The battle scene and the hunting scene are without parallels in predynastic times. But they are likewise unconnected with later Egyptian art. Their novelty consists in the rendering of communal action, their un-Egyptian character in the manner of that rendering. Both knife-handle and palette present a faithful record of the actual course of events: groups of men are engaged in combat or move together towards game. We must suppose that some of the figures stand for leaders or chieftains, but there is nothing by which we can identify them. Each scene shows the melee characteristic of the occasion. But to the Egyptian of historical times such a veristic rendering was totally unacceptable. It hid the true significance of occurrences by merely rendering their outward appearance. However large the masses that moved in battle, built temples or pyramids, went into the deserts to quarry stone or mine gold, they were moved by the will of their divine ruler. Art was adequate to its purpose only if it stressed this fact.
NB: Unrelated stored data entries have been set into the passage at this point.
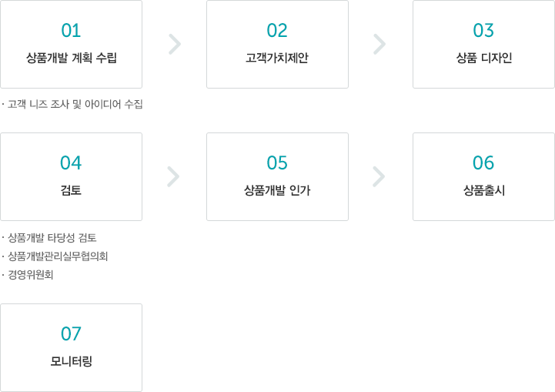Select the 06 상품출시 step box
Image resolution: width=555 pixels, height=392 pixels.
pos(483,176)
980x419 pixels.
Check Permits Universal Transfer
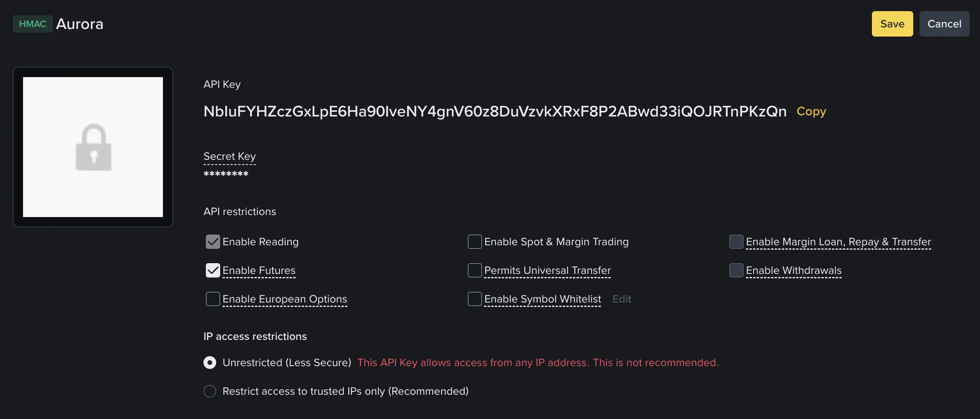[x=475, y=270]
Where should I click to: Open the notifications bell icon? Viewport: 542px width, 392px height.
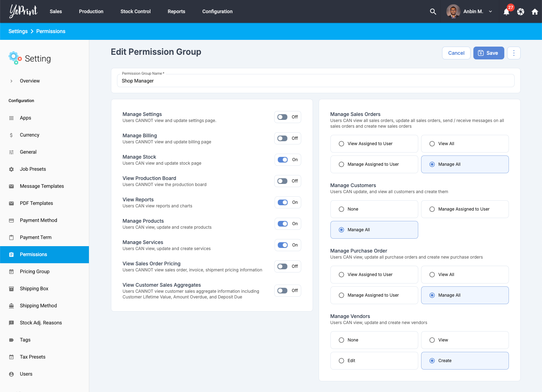pyautogui.click(x=506, y=12)
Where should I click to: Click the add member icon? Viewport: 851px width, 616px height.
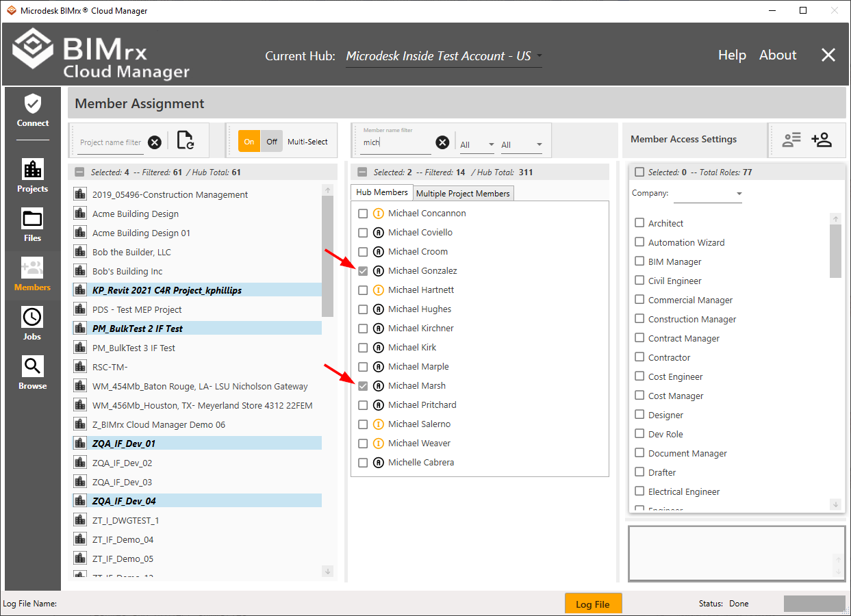point(821,140)
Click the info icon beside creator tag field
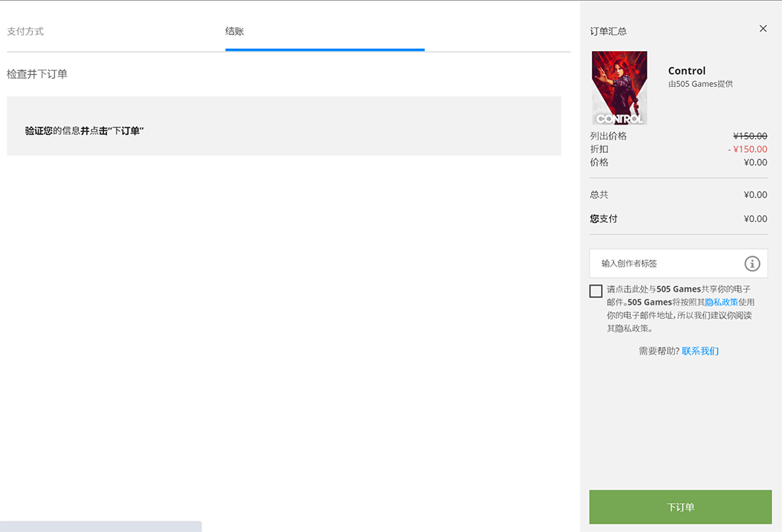This screenshot has width=782, height=532. coord(752,263)
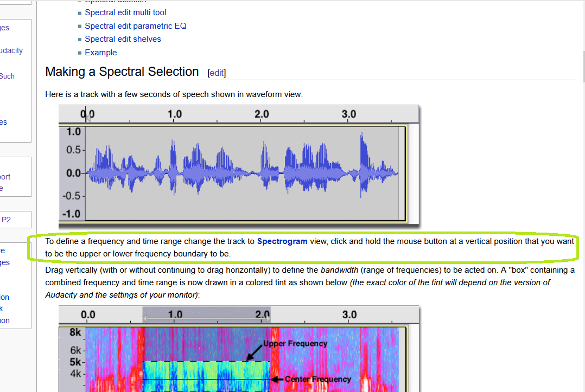Click the 8k frequency scale label
This screenshot has width=585, height=392.
point(74,331)
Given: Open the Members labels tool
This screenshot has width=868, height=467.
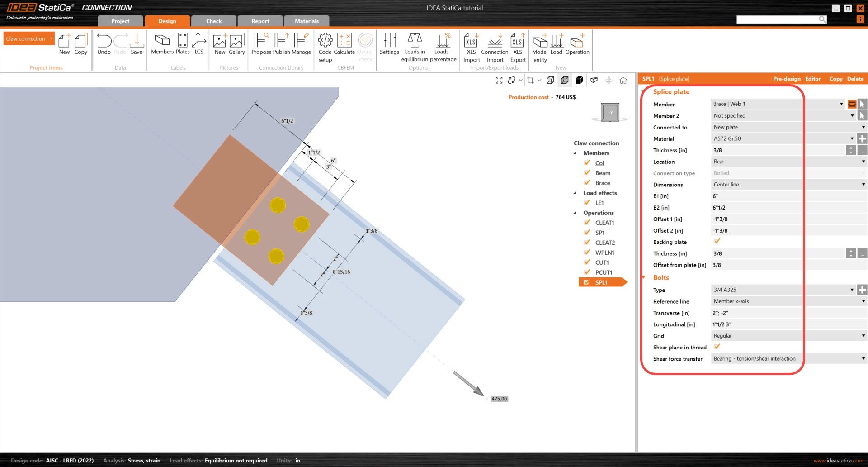Looking at the screenshot, I should point(162,44).
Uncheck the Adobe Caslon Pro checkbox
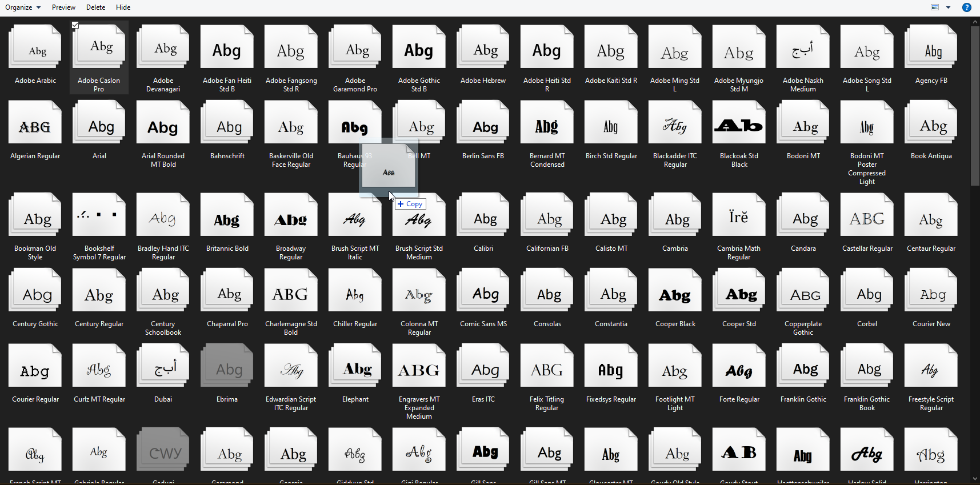 pos(75,25)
It did so by using, throughout two and a half millennia, variants of Narmer’s composition. Note that on the macehead of Scorpion, the classical Egyptian viewpoint is not yet rendered in its purity: men are shown to assist the ruler;[135] and the strangled rekhyt-birds swing from the standards of the gods. On some other fragments which antedate Narmer[136] the divine standards are provided with hands to show their active participation in a ruler’s victory. But on the Narmer palette, as on all monuments of historical times, Pharaoh acts alone. The standards of the gods have become adjuncts to his progress ([Fig. 28]), and men are merely followers; no act of theirs can be significant beside his own.
If the characteristic Egyptian conception of kingship first received pictorial expression under Narmer, it found its first literary embodiment in a famous text which, from internal evidence, must likewise be assigned to the formative years of Egypt.[137] This is the so-called Memphite Theology. The lasting value of the theory of kingship which it expounded is shown by the fact that the only copy now extant was made as late as the reign of king Shabaka in the eighth century B.C. Moreover, it relates the theory with an act of Menes, the founding of Memphis. The text concerns us, therefore, because of the date of its inception; the act which it presupposes; and the interpretation which it offers.